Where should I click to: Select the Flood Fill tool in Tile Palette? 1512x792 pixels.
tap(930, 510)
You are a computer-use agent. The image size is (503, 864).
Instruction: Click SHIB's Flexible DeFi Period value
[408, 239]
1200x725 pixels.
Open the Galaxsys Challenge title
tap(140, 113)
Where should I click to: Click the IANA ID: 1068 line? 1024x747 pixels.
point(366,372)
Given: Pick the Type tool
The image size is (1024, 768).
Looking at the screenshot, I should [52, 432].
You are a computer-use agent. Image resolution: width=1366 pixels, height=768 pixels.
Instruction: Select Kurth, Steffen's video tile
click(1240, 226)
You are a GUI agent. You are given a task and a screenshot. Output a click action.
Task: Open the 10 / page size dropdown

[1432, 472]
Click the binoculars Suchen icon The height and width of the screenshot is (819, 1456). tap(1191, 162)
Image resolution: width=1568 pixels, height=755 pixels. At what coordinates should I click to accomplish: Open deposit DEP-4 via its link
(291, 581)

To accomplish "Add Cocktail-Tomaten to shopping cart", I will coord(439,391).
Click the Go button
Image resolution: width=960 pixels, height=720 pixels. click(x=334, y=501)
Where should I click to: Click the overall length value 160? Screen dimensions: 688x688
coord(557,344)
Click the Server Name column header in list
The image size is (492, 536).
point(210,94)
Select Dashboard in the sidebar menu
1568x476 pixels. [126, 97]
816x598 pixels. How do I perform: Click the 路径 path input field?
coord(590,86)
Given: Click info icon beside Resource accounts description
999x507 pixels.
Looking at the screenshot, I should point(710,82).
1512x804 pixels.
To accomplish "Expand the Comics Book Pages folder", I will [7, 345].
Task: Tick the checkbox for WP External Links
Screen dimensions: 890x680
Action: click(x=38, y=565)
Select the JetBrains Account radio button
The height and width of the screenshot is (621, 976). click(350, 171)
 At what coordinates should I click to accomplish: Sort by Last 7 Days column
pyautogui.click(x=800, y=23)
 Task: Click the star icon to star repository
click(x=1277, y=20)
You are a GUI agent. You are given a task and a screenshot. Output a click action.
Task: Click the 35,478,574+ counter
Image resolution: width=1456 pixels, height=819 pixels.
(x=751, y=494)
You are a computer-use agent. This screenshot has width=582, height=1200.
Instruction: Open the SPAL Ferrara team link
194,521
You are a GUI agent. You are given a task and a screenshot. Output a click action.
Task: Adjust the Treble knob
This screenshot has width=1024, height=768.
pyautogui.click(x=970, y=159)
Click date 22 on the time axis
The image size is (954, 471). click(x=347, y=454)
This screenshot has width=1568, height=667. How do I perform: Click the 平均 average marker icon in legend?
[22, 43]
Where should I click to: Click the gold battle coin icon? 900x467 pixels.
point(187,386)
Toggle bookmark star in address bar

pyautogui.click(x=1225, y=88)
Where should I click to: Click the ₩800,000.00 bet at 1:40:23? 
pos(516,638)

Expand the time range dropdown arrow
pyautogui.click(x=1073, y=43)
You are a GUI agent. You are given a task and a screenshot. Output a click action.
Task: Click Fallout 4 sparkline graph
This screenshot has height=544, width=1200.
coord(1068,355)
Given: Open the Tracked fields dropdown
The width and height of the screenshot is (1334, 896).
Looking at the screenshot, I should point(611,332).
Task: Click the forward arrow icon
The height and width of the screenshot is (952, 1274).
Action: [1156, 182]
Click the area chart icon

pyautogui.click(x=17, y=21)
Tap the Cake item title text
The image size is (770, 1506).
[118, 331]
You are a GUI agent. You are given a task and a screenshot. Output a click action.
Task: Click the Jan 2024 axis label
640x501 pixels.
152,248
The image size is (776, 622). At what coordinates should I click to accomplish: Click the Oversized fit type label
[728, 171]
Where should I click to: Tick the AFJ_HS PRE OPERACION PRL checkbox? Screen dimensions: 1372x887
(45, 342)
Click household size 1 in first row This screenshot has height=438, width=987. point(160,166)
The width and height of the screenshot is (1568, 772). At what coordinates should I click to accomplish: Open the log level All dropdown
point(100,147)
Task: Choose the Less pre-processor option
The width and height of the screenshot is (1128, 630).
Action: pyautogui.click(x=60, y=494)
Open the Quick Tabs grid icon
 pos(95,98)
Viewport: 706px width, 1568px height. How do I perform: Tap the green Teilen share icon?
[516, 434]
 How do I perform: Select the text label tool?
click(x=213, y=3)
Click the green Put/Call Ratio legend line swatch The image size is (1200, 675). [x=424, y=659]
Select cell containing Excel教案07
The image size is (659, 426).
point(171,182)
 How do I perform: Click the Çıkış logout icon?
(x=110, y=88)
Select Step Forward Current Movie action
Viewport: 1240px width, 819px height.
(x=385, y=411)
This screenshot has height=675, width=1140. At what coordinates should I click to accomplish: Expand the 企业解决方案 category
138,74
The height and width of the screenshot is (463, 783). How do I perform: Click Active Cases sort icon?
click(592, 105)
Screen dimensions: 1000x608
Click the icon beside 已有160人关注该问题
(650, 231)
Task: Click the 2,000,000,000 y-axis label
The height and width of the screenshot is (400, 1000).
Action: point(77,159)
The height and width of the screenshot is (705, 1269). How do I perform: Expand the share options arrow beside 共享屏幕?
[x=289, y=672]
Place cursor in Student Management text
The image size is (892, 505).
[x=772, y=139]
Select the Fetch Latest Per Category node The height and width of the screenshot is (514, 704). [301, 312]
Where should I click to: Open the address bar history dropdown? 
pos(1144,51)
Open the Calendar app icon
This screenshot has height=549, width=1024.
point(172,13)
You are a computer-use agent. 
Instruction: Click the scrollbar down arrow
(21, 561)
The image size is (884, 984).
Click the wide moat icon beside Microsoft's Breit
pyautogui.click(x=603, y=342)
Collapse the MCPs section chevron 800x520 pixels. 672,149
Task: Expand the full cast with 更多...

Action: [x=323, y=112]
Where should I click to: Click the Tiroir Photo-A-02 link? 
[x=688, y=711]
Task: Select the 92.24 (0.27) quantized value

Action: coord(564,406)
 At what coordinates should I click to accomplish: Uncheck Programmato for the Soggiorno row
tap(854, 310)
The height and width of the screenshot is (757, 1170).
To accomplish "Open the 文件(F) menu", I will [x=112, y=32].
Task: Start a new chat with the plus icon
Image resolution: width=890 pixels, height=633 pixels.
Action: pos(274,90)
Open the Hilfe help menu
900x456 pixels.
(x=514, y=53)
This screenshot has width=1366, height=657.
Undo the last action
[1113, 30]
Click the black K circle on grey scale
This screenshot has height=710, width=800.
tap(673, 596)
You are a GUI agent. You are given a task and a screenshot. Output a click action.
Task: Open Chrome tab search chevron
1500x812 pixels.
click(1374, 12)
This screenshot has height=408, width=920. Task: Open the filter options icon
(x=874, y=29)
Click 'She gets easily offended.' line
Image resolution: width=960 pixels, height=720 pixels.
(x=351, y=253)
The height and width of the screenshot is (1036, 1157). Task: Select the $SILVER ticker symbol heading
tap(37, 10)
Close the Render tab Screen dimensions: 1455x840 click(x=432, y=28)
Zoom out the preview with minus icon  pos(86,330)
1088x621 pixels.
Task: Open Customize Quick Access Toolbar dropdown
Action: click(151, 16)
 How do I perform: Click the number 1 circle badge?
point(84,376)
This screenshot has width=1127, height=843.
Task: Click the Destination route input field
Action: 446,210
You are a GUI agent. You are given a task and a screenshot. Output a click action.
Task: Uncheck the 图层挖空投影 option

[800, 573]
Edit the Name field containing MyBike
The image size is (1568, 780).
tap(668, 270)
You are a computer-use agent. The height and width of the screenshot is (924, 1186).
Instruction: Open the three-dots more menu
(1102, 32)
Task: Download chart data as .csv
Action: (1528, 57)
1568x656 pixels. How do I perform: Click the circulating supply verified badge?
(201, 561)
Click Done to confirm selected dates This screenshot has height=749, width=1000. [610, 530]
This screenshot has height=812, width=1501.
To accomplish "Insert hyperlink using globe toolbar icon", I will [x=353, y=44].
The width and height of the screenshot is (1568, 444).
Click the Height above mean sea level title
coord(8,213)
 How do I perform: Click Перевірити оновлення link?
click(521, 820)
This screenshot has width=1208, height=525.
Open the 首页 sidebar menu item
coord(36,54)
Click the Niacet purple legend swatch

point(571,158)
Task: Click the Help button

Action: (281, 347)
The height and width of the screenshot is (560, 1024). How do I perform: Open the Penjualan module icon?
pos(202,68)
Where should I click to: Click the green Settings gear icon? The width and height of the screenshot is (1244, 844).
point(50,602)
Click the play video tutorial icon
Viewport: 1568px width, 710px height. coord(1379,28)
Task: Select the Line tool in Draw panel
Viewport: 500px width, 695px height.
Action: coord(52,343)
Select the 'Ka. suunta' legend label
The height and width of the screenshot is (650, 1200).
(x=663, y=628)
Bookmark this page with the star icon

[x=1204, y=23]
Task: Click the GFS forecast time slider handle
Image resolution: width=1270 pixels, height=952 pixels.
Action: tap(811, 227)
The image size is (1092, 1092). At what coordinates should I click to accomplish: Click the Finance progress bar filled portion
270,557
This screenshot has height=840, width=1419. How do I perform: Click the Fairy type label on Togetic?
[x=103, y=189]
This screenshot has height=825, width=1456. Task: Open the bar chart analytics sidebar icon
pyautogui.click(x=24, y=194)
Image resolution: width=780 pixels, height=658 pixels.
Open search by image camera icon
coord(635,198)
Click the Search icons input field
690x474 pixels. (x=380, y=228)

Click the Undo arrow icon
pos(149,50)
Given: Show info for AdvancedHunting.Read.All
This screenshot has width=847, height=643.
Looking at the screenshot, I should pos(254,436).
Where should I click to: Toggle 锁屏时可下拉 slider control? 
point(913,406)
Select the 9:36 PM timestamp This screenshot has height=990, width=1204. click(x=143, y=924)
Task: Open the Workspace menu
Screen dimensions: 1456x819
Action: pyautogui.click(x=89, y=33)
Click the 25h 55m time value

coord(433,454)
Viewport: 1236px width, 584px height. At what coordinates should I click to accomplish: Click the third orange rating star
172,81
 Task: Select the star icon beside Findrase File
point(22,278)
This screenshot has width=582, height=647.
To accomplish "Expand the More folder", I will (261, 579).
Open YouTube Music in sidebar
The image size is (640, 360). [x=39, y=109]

# [What is being asked]
Write out again every line from the one that has "The height and width of the screenshot is (1036, 1157)." through the one that has "Close the Render", requests and all, adding 60 to each coordinate in the answers.

# [Result for this task]
The height and width of the screenshot is (1036, 1157). Task: Select the $SILVER ticker symbol heading
tap(97, 70)
Close the Render tab Screen dimensions: 1455x840 click(x=492, y=88)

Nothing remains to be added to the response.